◆ DOCUMENT PASSAGE
============

Jabulile Nhlapo: Delivering complex multi-disciplinary healthcare projects
Healthcare Lead at WSP in Africa
What are the main trends currently challenging healthcare in Africa?
Although communicable diseases are still a challenge in Africa, there is a significant rise in non-communicable diseases in the continent, such as heart disease and cancer; and this has left healthcare systems unprepared. We have seen a significant increase in the request for upgrades, refurbishments and extensions of hospitals to include specialist oncology units, advanced radiology departments, and theatre extensions and upgrades.
What are the main drivers that are changing healthcare delivery?
Increased digital and mobile access has brought tools such as telemedicine and various online preventative care technologies to the forefront. These have helped to address some of the challenges the continent has relating access to healthcare. The increased drive to make the digital economy more inclusive will help overcome the some of the healthcare infrastructure barriers that Africa has faced for a number of years.
Access to reliable electrical power and water sources is a key challenge. McKinsey & Company have reported that only 7 countries on the continent have electricity-access rates exceeding 50%, those being Cameroon, Cote D’Ivoire, Gabon, Ghana, Namibia, Senegal and South Africa. The remaining countries have average electrical grid access of about 20%. The demand for renewable energy sources is increasing with a number of healthcare developers and clients looking for ways to privately electrify healthcare facilities. It’s one thing to electrify a primary healthcare clinic, but finding ways to reduce energy consumption and electrify state-of-the-art acute care facilities is far more challenging. One of our engineering design focus areas has been finding ways to develop treatment facilities that are energy-and-water-efficient, whilst still being resilient enough to operate in the most challenging environments.
What aspect of your role in healthcare do you find most rewarding?
Healthcare facilities accommodate patients and their families during some of the most challenging and vulnerable periods in their lives. Designing and delivering patient-centric facilities that not only deliver high quality care, but also focus on creating a comfortable work environment for healthcare workers is rewarding.
If we can deliver facilities that create a healing environment for patients, whilst still finding ways to reduce energy and water consumption, then we have made a contribution towards increasing access to healthcare in the continent; this is very rewarding.
If you were a piece of medical equipment what would you be?
I would be an ultrasound. The ultrasound is a portable technology that has helped the diagnosis of patients in some remote areas. It is being increasingly used in clinics and by community healthcare workers, thus helping in the early diagnosis of disease and in mother-and-childcare during pregnancy.
What job would you choose to do in a hospital?

============

◆ TASKS TO COMPLETE
a – Rewrite the interview passage on healthcare in Africa, beginning at the words "I would be an" and ending after "mother-and-childcare during pregnancy.", with "remote areas" changed to "rural areas".
b – Write the next part of the interview on healthcare in Africa, picking up after its final line.

◆ SOURCE MATERIAL
============

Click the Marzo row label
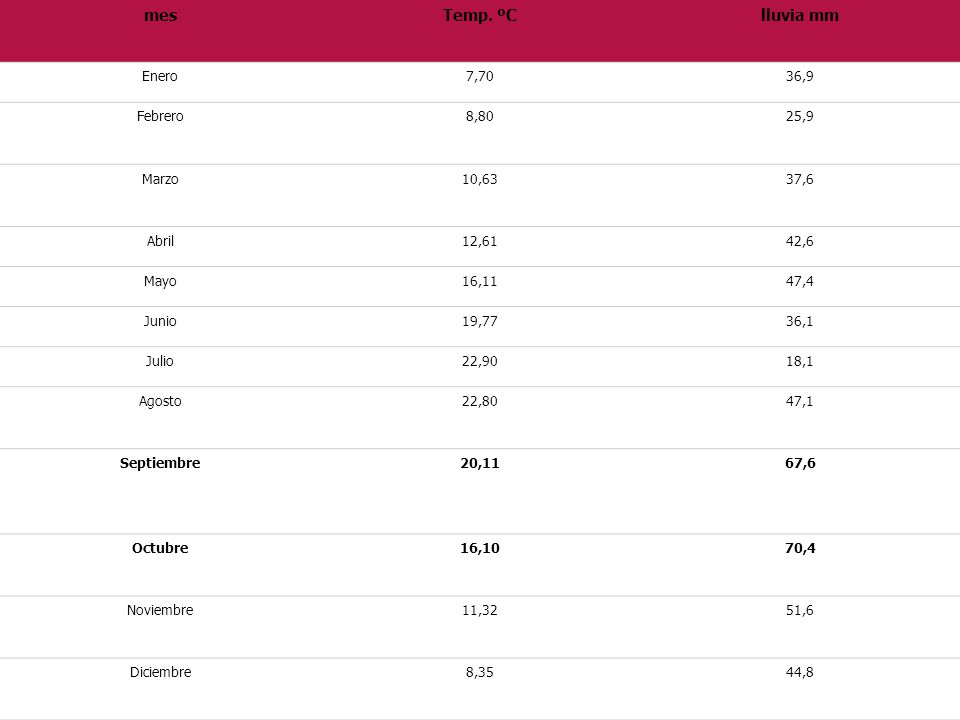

============

◆ OUTPUTS FOR THE TASKS
a –
I would be an ultrasound. The ultrasound is a portable technology that has helped the diagnosis of patients in some rural areas. It is being increasingly used in clinics and by community healthcare workers, thus helping in the early diagnosis of disease and in mother-and-childcare during pregnancy.

b –
Medical social worker. Social workers help patients and their families deal with the physical, emotional and financial challenges when they are faced with life-threatening conditions and hospitalization. They support patients and families by talking them through their condition and the recovery process. I believe that this is a very important part of patient care as the mental and emotional well-being of patients and their families can affect their healing process.
Jabulile Nhlapo is a Principal Associate within WSP, Building Services, Africa. A Mechanical Engineer with over 10-years of experience in the property sector, Jabulile has been with WSP for 8 years and leads the WSP Africa Healthcare initiative.
Jabulile’s in-depth understanding and experience of healthcare engineering design and project management includes the engineering design and completion of complex multi-disciplinary healthcare projects both locally in Africa and in the UK. She greatly appreciates the importance of collaboration between a multidisciplinary professional team, which involves the mapping of planning, design, implementation and project management to achieve the best project results in line with the client’s expectations and requirements.
Jabulile was nominated for the South African Professional Services Awards (SAPSA) young professional of the year in 2019. She has had the opportunity to share her healthcare engineering and property experience through multiple public speaking platforms such as the European Healthcare Design Congress in June 2019; The Future of Health Summit (in association with Phillips and Forbes Africa) in October 2018; and CBNC Africa’s Beyond Markets Televised Panel Discussion on Designing Future Cities in August 2018.
Jabulile holds a BSc Mechanical Engineering from the University of the Witwatersrand and an MBA. She is passionate about finding meaningful ways in which the built environment can contribute towards the sustainable economic development of the African continent.